PROBLEM DETAILS ▸ Leaving out every picture, please repeat exactly the line that contains "This screenshot has" and each line after it through the final line below.

GIVEN INFORMATION ▸

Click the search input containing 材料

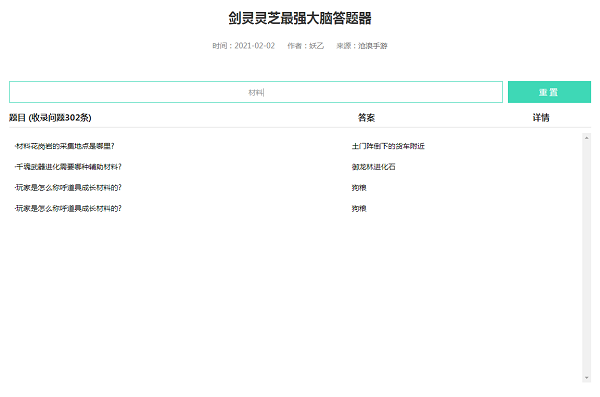click(x=256, y=92)
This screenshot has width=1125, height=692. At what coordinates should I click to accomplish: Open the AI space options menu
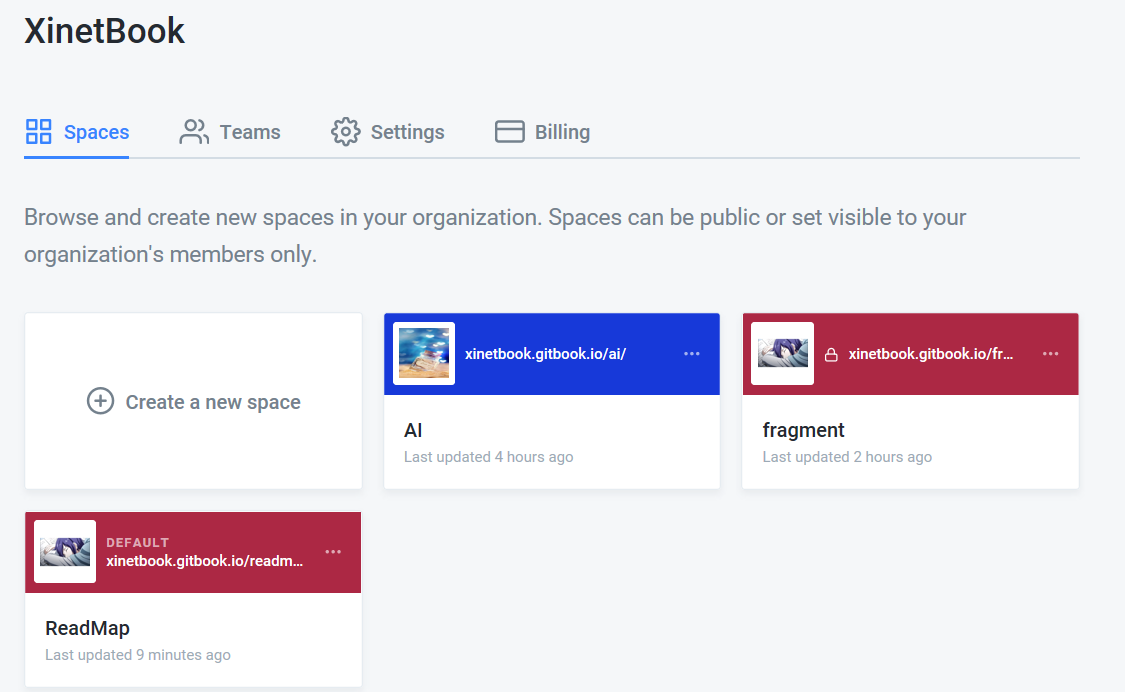692,354
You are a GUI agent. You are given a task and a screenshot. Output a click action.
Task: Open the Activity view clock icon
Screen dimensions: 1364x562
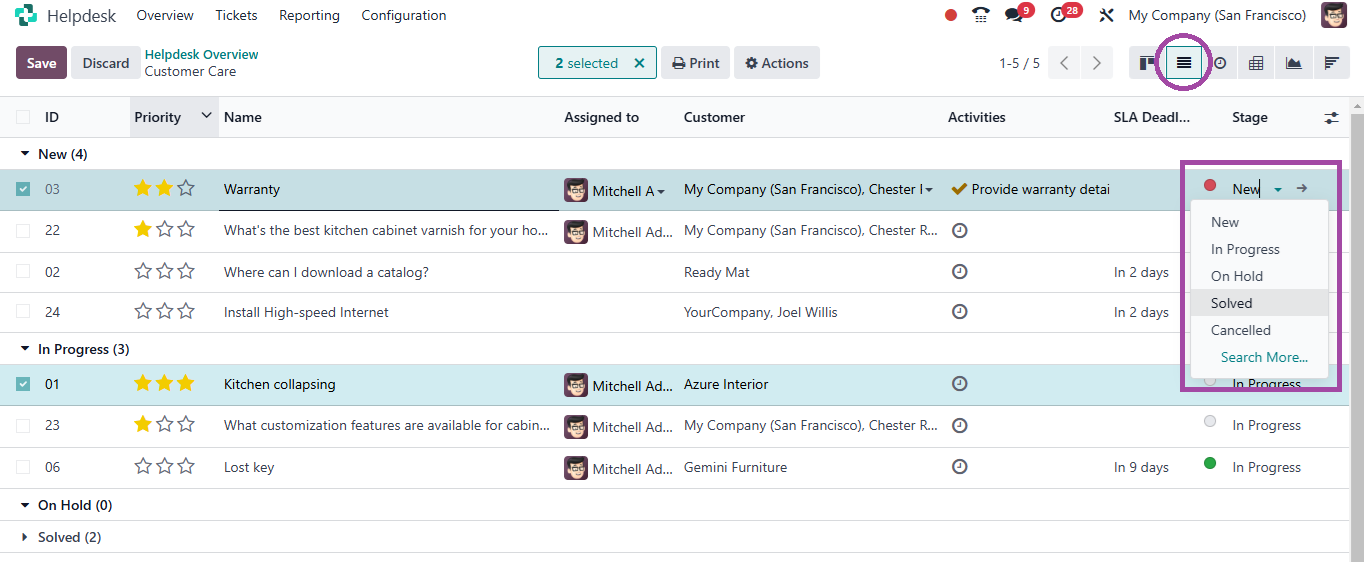1220,63
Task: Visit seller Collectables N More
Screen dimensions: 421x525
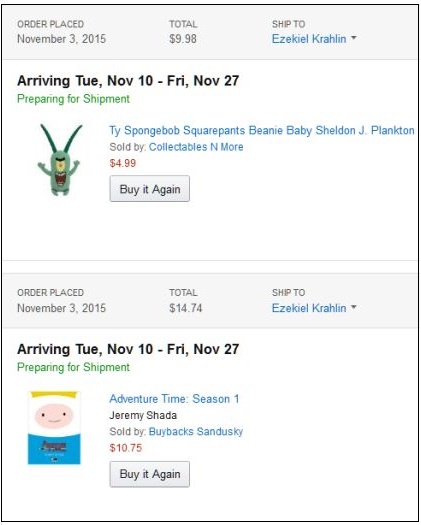Action: tap(196, 147)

REPLY TO THE EXERCISE ▸
This screenshot has width=1125, height=692. At what coordinates should I click to accomplish: Open the AI space options menu
692,354
You are a GUI agent. You are given a task and a screenshot. Output a click action.
Task: Open the Activity view clock icon
Screen dimensions: 1364x562
1220,63
Task: Visit seller Collectables N More
Screen dimensions: 421x525
Action: tap(196, 147)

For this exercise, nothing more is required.